A presidente da Indonésia, Megawati Sukarnoputri, ordenou o lançamento de uma dura ofensiva militar na separatista província de Aceh, norte da ilha de Sumatra, para acabar com a resistência separatista, informaram fontes oficiais.

O ministro da Segurança da Indonésia, Susilo Bambang Yudhoyono, afirmou que a decisão da chefe de Estado aconteceu depois de uma reunião com seu Gabinete para avaliar o estado das negociações entre Jacarta e o Movimento para a Libertação de Aceh (GAM, em inglês).

Na semana passada, o Governo enviou novas tropas à província, situada a cerca de 1,8 quilômetro a noroeste de Jacarta, embora ainda não se tenha determinado a data em que serão inciadas as operações militares.

A ação do Exército em Aceh, onde morreram mais de 10 mil pessoas desde o início da luta independentista, em 1979, incluirá operações humanitárias e de respeito à lei, detalhou Yudhoyono.

O GAM, que luta há 26 anos pela independência da província, anunciou na sexta-feira passada que estava disposto a participar de novas conversas de paz com o Governo, mas não no prazo de 14 dias imposto por Jacarta.

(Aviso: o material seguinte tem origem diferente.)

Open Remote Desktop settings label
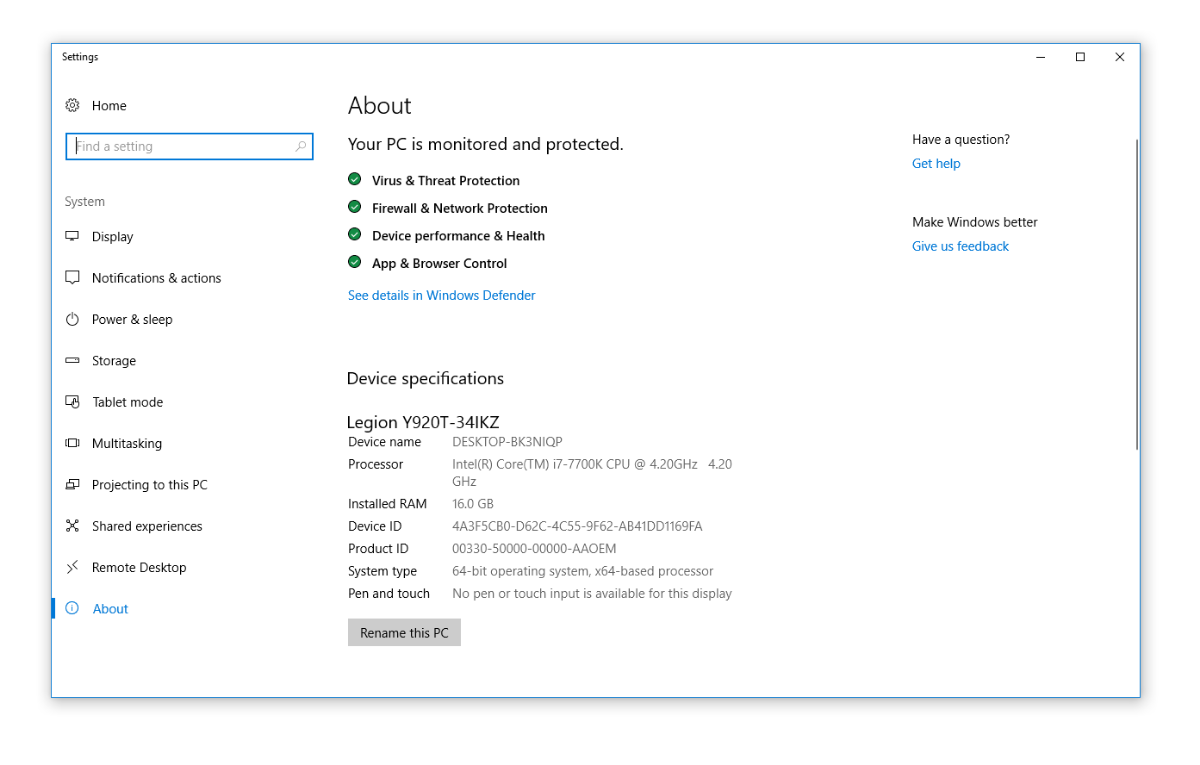1200x765 pixels. (x=139, y=567)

Por sua vez, Megawati insistiu durante a reunião com seus ministros que as negociações só serão retomadas se a guerrilha renunciar à independência e aceitar uma autonomia especial para Aceh.

Além disso, a Indonésia pedirá à Suécia que tome medidas contra o líder do GAM, Hassan Tiro, que reside no país escandinavo com nacionalidade sueca, e dirige dali o governo no exílio.

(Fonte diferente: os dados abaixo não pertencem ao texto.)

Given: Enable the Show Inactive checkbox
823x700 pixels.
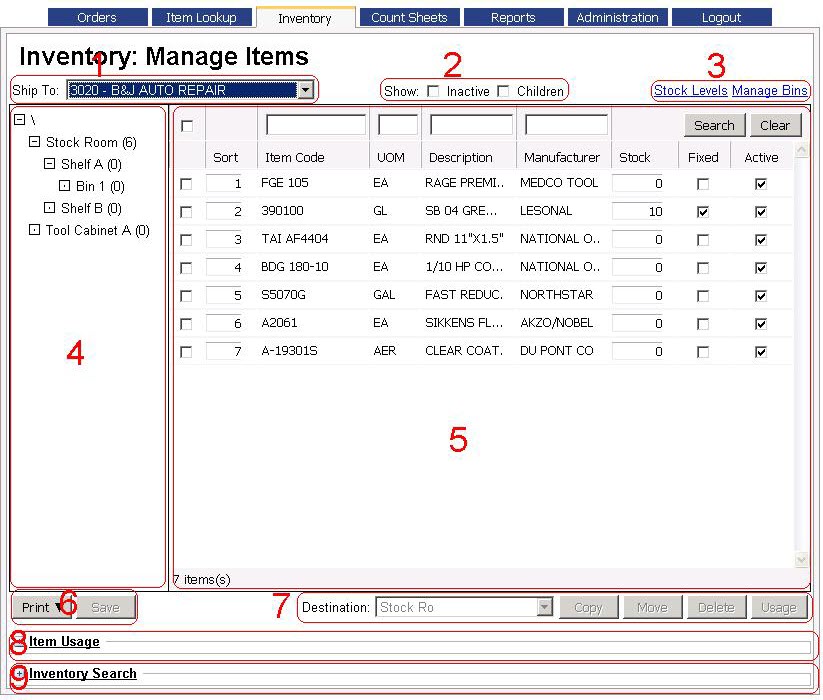Looking at the screenshot, I should [433, 91].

– Tiro dirige o GAM desde a Suécia e cometeu rebelião, o que provocou a morte de civis, incluindo mulheres e crianças – afirmou o ministro da Segurança, considerando que seu país não pedirá a extradição do líder rebelde.

Os analistas, no entanto, acham que o Governo sueco não tomará nenhuma ação contra Tiro a menos que este viole as leis do país.

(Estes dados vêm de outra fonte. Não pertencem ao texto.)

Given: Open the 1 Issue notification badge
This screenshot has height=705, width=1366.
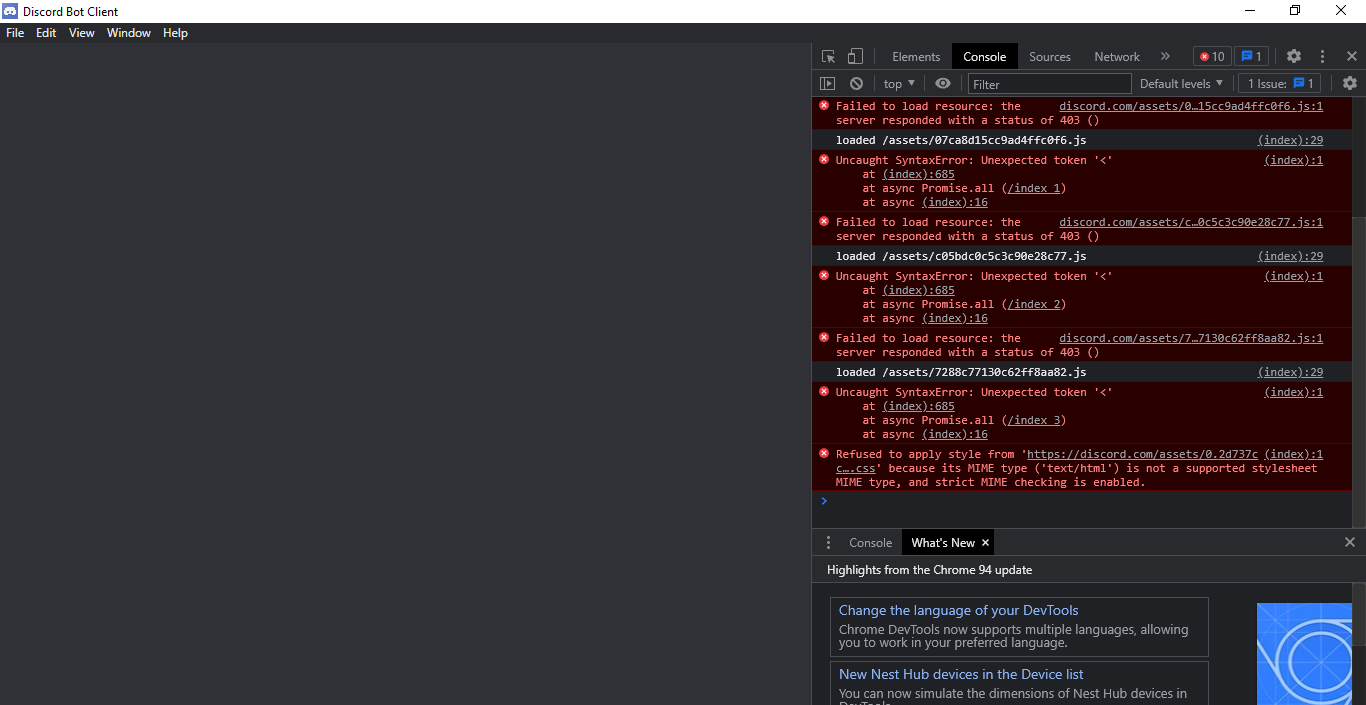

Enquanto isso, fontes militares em Banda Aceh, a capital da conflituosa província, informaram que três supostos rebeldes morreram na segunda-feira em diferentes conflitos com as forças de segurança.

O Governo e separatistas assinaram um acordo de paz em dezembro, mas este não foi respeitado por nenhuma das partes, e dezenas de pessoas morreram na província desde então.